İzmir özelinde açıklanan rakamlara göre, işsiz insanların sayısı 265 bin civarında. Tarım işçileri ve turizm sezonun bitmesi ile bu sayının 285 bin civarlarına yükseleceği tahmin ediliyor. İzmir’de son 2 ayda 15 bin yeni işsiz katılmış durumda. İzmir’deki sanayiye birinci tekil koşulu olarak Manisa’ya verilmesi İzmir’deki sanayicileri uzaklaştırıyor. Destek alamayan sanayiciler İzmir’den kaçıyor. Aydın ve Manisa üzerinde devletin çok büyük teşvikleri var. İzmir’de bacası tüten sanayi çok az kalmıştır. Bunun da sonuçlarının İzmir’de ki işsizliği etkilediğini görebiliriz. Nüfus oranına göre endekslendiğinde işsizliğin İzmir’de daha çok olduğu görülüyor. İzmir, işsizlik oranı yüzde 19,2 ile birinci sırada. Sanayicilerin destek alabilmek için fabrikalarını Manisa ve Aydın’a taşıdıkları görülmektedir.

  • Tablo iç açıcı gözükmüyor. Çözüm olarak neler söyleyebilirsiniz?

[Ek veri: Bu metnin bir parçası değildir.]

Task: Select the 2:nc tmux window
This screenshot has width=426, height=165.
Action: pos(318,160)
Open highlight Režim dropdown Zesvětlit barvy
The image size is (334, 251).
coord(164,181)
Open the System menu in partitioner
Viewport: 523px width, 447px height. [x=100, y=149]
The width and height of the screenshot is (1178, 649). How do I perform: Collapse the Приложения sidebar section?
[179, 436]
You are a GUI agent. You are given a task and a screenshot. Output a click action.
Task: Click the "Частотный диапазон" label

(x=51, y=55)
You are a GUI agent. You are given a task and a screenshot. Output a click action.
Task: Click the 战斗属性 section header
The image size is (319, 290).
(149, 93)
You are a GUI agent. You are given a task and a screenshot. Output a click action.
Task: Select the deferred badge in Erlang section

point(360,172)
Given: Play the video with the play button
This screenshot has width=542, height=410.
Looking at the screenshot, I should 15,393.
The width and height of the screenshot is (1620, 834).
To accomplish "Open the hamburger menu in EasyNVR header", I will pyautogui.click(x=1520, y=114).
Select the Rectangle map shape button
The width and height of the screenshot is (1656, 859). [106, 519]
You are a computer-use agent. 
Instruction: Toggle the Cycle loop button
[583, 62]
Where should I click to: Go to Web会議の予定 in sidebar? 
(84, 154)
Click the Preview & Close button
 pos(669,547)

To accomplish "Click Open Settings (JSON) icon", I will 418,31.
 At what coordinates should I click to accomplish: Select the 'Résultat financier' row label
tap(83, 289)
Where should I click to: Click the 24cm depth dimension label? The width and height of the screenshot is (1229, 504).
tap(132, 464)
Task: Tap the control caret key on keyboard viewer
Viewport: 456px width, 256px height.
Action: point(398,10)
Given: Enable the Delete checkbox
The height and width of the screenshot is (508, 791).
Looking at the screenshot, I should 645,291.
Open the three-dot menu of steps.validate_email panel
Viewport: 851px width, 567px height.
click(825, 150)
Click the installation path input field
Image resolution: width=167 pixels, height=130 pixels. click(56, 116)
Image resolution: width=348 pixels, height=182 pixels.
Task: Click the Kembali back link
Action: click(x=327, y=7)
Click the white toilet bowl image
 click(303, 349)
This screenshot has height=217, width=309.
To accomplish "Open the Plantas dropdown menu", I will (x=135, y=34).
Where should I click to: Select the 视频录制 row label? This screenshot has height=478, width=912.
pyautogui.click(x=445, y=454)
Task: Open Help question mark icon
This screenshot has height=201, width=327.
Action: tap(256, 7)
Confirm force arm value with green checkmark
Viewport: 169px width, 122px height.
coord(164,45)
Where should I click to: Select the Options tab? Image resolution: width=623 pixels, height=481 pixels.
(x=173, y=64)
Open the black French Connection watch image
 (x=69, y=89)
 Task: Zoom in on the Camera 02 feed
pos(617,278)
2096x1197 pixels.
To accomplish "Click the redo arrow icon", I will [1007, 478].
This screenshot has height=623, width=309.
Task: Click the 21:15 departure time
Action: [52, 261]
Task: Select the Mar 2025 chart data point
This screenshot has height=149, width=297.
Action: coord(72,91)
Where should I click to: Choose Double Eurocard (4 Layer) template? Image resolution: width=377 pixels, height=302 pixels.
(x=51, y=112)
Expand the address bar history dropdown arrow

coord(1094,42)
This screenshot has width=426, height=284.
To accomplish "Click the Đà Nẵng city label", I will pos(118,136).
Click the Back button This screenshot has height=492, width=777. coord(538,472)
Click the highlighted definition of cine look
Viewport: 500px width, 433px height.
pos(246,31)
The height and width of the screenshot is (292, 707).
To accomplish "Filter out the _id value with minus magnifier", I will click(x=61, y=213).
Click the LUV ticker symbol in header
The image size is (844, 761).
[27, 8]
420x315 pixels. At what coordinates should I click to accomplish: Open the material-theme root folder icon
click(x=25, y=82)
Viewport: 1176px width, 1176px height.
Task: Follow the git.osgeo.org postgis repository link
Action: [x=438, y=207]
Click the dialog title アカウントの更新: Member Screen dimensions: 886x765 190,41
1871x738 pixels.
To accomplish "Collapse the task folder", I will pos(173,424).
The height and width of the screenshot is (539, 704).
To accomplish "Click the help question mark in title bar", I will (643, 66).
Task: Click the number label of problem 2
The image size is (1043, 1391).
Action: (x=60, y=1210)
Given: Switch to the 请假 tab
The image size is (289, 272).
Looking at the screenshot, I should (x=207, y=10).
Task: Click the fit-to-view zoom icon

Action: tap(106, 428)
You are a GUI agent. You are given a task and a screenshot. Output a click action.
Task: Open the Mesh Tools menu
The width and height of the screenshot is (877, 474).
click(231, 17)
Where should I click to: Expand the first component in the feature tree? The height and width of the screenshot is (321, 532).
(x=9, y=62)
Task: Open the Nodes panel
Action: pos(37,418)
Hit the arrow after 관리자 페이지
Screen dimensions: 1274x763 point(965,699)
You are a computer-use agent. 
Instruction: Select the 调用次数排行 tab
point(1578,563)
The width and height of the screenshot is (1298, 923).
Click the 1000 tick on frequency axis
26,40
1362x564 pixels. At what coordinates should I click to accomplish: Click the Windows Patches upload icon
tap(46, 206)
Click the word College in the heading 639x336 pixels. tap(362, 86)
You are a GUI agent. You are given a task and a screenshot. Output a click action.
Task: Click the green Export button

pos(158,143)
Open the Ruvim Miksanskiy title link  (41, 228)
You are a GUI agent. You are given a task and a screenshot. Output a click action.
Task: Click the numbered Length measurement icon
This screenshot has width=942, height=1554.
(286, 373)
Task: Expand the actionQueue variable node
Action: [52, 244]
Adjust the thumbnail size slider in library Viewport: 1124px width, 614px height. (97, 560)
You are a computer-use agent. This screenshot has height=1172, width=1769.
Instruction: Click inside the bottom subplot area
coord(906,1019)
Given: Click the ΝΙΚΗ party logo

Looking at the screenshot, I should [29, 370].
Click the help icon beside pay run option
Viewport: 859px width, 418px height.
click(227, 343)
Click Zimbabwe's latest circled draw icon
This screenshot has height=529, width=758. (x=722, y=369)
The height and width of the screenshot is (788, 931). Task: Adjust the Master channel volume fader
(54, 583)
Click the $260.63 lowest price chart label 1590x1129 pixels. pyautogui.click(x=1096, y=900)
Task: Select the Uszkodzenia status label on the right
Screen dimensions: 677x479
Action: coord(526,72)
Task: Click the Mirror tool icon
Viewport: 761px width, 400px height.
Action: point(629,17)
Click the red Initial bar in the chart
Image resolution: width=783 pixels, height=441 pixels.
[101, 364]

İşsizliğin ana sebebi, çalışanlarla işsizlik ordusunu karşılaştırarak işverenler bir tehdit olarak kullanmakta. Öncelikle yasaların acilen değiştirilmesi gerekir. Zorunlu işten çıkarmaların yasaklanması, yeni istihdam alanlarının yaratılması, çalışma koşullarının iyileştirilmesi ve çalışma saatlerinin düşürülmesi bizim başlıca önerilirimizden bazılarıdır. Ekonomik krizi atlatabileceğimiz yegâne örnek her zaman IMF’nin dayatmış olduğu politikalar değildir. Aslında tam tersi olan kendi gerçekliğimizde olan işçilerin reel ücretlerinde ki kaybın bir an önce düzeltilmesi ve piyasanın tekrar canlandırılmasıdır. Her zaman şöyle bir algı yaratılmıştır. Ekonomik kriz var işçilerin emekçilerin ücretlerini azaltalım, zamlar yapalım bu yanlıştır. Biz tam tersini savunuyoruz. Eğer siz bugün reel kayıpları olan enflasyon farklarını var olan enflasyon üzerinden hesaplayıp işçilere emeklilere bunları öderseniz zaten emekçiler bu ücretle toplumun dinamiği olan alışveriş çarkına katılacaktır. Böylelikle herkes kazanacaktır. Harcayarak bu sistemi devam ettirebilecek tek yegâne varlık insandır. Zamlar ve kesintiler bir çözüm değildir. İnsanlar yaşayacak bir ücret alamadıkça alışverişten, kıyafetten, besinden, lüksten kısıyor. Piyasada bu şekilde çöküyor. Yeni ekonomik program sadece isim olarak yeni içerik olarak eski bir program. Kıdem tazminatı, yargı reformu bundan sonraki yapılacak toplu sözleşmelerde var olan enflasyon üzerinden değil hedeflenen enflasyon üzerinden pazarlık yapılacaktır. Her ne kadar IMF ile el sıkışmadık deseler de şu an IMF’nin programlarını yürürlüğe sokuyorlar. Dolaylı vergiler kapitalist ülkelerde bile zenginden daha çok çalışandan daha az uygulamasını gerçekleştirmektedir. Örnek olarak bakarsak; ABD’de doğrudan vergilerin oranı yüzde 77 iken, dolaylı vergilerin oranı ise yüzde 23’tür. Türkiye’de ise, doğrudan vergilerin oranı yüzde 36 iken, dolaylı vergilerin oranı ise yüzde 64. Dolaylı vergiler sırtımızda kambur olmaya devam etmektedir.